Word has come that, after trading for 97 years, the last of the big family owned stores that used to line the main street of the town in which I grew up is soon to close its doors. It dealt in clothing, manchester and haberdashery, a range of goods, or at least words, that may suggest it had fallen a little behind the times, and there’s no doubt that people who used to shop there now gravitate towards the outlets of chain stores where the goods are cheaper and probably more fashionable. The market has spoken. Nevertheless, it’s possible to feel sad at this news.
The family who operated this store for generations were famous for being good employers, and they certainly retained their staff; I remember going there with my mother when the menswear department was staffed by men wearing ties who seemed very old. The store was a reliable advertiser in the local newspaper, itself locally owned in those days.
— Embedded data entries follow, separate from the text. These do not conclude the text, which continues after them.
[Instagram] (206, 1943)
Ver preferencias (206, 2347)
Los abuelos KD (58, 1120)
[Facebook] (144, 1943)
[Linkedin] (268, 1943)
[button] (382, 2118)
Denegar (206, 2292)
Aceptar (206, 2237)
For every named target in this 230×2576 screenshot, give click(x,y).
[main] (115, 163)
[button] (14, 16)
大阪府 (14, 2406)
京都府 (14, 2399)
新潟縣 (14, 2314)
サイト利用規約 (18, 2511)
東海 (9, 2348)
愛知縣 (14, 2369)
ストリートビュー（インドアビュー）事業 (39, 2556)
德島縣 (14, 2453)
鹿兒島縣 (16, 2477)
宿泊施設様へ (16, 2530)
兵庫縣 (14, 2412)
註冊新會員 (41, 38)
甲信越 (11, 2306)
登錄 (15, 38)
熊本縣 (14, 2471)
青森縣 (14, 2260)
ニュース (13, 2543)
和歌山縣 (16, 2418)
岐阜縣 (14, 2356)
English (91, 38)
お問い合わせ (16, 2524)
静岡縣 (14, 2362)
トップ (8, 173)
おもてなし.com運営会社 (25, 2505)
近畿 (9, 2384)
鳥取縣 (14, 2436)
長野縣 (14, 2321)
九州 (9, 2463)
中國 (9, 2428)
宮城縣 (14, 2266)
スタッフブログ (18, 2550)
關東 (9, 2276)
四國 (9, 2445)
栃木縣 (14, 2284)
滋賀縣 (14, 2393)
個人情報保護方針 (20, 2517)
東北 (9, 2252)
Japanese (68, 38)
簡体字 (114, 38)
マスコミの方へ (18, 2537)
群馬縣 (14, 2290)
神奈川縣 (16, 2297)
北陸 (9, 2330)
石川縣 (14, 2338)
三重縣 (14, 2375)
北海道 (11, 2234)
It gave discounts to the families of clergy, and supported school functions by awarding prizes. In short, it was deeply embedded in the life of the town, and a good citizen of it.
It’s hard to imagine the managers of the chain stores which have replaced the old department stores acting in these ways. Indeed, it’s unlikely they would have the autonomy to do so, for even if they wished to dispaly the good citizenship and community spirit at which the old store excelled, their hands would probably be tied behind their backs. A good society is one in which people behave with generosity, but I wonder whether there isn’t a deeper issue: a good society is one that offers people possibilities of acting with generosity. It can be a chilling experience finding yourself in a situation in which the exercise of good impulses is blocked off.